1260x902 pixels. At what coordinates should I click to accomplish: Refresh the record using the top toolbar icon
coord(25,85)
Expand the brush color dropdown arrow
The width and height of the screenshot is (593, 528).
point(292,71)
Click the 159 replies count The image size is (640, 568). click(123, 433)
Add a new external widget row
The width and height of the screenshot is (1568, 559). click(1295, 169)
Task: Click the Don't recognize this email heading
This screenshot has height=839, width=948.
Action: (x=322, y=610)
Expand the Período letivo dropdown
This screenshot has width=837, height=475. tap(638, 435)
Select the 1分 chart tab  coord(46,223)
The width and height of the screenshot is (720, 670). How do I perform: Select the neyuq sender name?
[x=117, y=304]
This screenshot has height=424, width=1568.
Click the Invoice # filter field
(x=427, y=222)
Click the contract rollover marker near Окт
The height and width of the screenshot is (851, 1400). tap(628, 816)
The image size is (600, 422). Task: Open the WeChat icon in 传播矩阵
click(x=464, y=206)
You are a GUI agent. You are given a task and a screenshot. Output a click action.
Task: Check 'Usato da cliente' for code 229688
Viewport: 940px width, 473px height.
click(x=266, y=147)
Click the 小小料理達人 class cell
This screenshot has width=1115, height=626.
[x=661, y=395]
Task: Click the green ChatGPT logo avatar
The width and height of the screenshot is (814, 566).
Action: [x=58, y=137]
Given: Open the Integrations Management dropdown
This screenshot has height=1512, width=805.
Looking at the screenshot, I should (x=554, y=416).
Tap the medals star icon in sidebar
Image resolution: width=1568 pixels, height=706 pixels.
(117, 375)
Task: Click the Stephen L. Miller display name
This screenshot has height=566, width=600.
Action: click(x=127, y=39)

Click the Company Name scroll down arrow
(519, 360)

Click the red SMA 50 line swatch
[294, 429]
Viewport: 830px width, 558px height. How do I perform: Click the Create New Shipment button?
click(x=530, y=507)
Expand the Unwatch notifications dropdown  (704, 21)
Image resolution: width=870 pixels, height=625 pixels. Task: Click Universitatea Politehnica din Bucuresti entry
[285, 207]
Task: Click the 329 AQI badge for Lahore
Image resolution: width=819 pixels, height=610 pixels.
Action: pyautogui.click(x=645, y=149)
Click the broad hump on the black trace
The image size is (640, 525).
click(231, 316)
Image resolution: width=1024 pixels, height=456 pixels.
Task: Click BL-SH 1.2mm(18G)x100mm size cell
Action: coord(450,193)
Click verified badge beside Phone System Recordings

WHAT IS NEEDED –
The answer should consist only of the lines from the one containing "Click the 小小料理達人 class cell" through the last line of the data, given again exactly.

REPLY TO THE EXERCISE –
Click the 小小料理達人 class cell
This screenshot has width=1115, height=626.
[x=661, y=395]
Task: Click the green ChatGPT logo avatar
The width and height of the screenshot is (814, 566).
Action: [x=58, y=137]
Given: Open the Integrations Management dropdown
This screenshot has height=1512, width=805.
Looking at the screenshot, I should (x=554, y=416).
Tap the medals star icon in sidebar
Image resolution: width=1568 pixels, height=706 pixels.
(117, 375)
Task: Click the Stephen L. Miller display name
This screenshot has height=566, width=600.
Action: click(x=127, y=39)

Click the Company Name scroll down arrow
(519, 360)

Click the red SMA 50 line swatch
[294, 429]
Viewport: 830px width, 558px height. How do I perform: Click the Create New Shipment button?
click(x=530, y=507)
Expand the Unwatch notifications dropdown  (704, 21)
Image resolution: width=870 pixels, height=625 pixels. Task: Click Universitatea Politehnica din Bucuresti entry
[285, 207]
Task: Click the 329 AQI badge for Lahore
Image resolution: width=819 pixels, height=610 pixels.
Action: pyautogui.click(x=645, y=149)
Click the broad hump on the black trace
The image size is (640, 525).
click(231, 316)
Image resolution: width=1024 pixels, height=456 pixels.
Task: Click BL-SH 1.2mm(18G)x100mm size cell
Action: coord(450,193)
Click verified badge beside Phone System Recordings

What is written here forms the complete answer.